* **The problem**
Copy out the lines of the records below from the line containing "Task: Open Updates under Dashboard section" through the line containing "Action: point(45,329)", both included.

(Word and element locating data)

-- -- --

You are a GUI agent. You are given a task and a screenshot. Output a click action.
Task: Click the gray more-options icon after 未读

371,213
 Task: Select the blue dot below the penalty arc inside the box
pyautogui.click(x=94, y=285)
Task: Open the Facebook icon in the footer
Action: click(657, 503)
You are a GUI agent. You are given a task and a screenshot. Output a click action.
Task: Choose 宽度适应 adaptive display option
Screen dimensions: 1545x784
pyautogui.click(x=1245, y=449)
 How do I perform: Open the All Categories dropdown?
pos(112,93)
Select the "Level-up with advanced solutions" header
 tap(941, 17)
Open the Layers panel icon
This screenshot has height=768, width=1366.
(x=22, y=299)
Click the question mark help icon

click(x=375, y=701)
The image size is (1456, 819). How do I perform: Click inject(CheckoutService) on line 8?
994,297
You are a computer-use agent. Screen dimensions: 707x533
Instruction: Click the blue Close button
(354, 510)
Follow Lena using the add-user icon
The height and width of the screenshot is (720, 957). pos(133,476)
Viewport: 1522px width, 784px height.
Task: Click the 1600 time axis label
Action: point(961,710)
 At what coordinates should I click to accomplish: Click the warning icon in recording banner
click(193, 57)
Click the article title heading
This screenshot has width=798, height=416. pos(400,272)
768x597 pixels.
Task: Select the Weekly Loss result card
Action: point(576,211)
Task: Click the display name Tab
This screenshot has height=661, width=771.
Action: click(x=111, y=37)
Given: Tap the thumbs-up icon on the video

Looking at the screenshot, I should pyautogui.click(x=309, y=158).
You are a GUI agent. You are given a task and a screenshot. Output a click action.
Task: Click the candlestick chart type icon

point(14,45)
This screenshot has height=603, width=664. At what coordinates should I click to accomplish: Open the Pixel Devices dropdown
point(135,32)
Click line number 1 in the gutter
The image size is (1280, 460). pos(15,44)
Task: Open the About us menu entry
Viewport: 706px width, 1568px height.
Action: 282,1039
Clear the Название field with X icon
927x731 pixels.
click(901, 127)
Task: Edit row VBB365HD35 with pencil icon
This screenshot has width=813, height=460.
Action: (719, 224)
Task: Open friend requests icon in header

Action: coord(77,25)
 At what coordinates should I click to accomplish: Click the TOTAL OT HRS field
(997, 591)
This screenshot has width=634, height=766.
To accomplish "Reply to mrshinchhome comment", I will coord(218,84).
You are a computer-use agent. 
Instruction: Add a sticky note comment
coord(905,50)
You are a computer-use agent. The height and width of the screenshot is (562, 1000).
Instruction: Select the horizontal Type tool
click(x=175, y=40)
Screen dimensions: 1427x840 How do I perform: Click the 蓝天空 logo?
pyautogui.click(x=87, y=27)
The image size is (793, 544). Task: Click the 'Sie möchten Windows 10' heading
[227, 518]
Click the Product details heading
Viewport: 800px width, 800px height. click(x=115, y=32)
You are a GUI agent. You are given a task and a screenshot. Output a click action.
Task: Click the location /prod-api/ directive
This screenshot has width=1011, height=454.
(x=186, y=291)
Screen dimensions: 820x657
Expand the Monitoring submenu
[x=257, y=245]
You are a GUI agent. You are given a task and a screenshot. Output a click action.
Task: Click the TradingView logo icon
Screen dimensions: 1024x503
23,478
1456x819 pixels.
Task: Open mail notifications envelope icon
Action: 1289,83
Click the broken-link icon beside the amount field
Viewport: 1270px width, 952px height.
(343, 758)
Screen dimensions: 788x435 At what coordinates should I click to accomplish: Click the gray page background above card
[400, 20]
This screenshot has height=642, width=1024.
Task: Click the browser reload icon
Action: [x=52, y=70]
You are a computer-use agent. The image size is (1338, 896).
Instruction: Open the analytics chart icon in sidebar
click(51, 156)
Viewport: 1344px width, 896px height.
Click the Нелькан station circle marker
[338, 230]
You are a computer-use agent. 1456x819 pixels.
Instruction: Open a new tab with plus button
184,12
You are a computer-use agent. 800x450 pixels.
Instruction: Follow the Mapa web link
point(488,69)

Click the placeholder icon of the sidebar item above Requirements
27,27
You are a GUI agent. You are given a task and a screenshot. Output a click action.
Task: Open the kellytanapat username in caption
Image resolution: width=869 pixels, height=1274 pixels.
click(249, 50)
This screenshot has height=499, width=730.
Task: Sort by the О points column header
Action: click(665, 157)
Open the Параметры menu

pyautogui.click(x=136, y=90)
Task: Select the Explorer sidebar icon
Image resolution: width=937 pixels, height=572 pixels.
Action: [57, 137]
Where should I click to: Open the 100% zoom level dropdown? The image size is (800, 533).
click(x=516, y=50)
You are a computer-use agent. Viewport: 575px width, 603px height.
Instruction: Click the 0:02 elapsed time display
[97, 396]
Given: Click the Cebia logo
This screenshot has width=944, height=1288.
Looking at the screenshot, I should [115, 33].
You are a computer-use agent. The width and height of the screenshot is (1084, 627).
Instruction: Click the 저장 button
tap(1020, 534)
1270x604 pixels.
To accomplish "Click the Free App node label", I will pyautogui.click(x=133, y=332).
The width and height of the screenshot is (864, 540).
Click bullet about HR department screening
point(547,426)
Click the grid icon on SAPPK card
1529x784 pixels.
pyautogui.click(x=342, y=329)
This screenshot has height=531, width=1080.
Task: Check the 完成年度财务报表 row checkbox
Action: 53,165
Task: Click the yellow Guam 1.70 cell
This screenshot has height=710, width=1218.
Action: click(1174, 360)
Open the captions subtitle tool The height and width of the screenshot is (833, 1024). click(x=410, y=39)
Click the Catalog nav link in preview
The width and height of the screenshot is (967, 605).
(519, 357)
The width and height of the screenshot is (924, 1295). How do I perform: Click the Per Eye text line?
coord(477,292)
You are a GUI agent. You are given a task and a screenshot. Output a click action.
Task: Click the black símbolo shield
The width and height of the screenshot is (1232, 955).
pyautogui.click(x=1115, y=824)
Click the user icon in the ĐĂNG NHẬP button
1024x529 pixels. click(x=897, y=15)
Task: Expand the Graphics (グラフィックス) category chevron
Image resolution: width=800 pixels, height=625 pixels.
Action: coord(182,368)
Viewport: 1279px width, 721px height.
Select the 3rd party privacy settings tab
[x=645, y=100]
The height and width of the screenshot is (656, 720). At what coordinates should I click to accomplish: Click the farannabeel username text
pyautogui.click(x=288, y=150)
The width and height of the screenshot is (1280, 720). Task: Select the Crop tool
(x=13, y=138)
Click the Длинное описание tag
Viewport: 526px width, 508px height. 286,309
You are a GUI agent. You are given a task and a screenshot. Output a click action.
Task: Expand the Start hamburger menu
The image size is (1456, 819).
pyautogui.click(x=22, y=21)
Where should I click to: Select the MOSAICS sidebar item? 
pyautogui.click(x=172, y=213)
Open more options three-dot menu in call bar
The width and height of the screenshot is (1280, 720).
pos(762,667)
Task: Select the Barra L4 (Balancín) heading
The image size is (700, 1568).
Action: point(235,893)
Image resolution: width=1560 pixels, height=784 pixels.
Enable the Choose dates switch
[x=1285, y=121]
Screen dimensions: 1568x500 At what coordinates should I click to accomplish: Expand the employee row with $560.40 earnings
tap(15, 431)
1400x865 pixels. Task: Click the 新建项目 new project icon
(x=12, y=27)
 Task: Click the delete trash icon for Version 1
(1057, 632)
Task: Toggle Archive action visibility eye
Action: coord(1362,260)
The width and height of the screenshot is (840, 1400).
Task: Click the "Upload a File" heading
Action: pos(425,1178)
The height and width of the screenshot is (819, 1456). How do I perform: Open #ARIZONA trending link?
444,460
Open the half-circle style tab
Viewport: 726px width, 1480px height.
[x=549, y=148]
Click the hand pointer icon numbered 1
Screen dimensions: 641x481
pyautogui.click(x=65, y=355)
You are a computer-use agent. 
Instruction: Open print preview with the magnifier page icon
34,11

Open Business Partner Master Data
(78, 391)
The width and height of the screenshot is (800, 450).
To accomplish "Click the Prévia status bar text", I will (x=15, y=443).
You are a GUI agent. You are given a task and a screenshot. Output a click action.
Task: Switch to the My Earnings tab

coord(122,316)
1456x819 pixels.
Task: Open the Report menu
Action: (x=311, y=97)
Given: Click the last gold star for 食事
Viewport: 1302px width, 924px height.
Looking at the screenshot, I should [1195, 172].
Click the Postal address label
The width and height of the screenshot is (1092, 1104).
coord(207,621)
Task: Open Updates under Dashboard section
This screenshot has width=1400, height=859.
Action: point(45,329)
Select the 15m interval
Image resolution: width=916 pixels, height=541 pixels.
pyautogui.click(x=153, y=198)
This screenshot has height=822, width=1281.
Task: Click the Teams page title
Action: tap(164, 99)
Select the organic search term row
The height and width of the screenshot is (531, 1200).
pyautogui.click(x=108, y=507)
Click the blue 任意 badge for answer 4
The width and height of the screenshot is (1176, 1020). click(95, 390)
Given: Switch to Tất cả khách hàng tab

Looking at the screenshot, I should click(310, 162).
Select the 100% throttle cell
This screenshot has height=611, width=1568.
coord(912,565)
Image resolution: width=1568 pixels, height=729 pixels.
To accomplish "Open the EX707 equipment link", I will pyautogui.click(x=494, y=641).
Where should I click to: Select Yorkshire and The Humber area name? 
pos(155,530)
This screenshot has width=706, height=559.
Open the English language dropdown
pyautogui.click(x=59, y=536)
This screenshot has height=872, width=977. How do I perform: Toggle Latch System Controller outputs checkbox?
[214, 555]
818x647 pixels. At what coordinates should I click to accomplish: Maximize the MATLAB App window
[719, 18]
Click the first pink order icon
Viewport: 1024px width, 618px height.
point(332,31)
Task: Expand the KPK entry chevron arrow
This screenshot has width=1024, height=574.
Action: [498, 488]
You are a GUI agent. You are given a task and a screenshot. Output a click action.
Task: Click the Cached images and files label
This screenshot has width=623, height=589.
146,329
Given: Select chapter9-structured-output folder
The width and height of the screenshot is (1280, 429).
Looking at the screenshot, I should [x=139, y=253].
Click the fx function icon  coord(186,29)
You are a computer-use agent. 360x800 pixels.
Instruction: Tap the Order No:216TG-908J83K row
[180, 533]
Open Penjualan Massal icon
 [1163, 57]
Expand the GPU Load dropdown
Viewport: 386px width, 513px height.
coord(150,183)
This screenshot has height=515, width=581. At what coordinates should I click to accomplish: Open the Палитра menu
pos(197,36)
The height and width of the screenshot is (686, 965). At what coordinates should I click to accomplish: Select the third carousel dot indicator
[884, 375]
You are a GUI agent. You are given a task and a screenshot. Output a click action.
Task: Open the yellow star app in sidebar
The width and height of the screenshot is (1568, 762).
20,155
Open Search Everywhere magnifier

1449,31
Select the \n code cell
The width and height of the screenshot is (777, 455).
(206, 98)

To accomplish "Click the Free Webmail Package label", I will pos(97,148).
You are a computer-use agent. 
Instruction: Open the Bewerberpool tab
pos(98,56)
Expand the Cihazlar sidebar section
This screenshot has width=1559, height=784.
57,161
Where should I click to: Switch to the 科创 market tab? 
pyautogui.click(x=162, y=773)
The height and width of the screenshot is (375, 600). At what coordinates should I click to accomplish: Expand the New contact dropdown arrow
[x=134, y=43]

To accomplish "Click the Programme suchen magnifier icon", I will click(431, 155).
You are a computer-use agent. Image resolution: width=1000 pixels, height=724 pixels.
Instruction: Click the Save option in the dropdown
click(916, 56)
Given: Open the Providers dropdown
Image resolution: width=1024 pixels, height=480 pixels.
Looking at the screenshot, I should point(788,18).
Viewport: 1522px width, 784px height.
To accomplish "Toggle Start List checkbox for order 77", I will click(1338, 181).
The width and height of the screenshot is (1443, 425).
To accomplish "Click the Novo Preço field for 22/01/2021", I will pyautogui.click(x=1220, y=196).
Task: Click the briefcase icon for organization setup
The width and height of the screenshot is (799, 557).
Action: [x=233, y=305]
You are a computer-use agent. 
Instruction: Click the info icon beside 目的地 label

-- -- --

* **Written solution**
Task: Open Updates under Dashboard section
This screenshot has width=1400, height=859.
Action: point(45,329)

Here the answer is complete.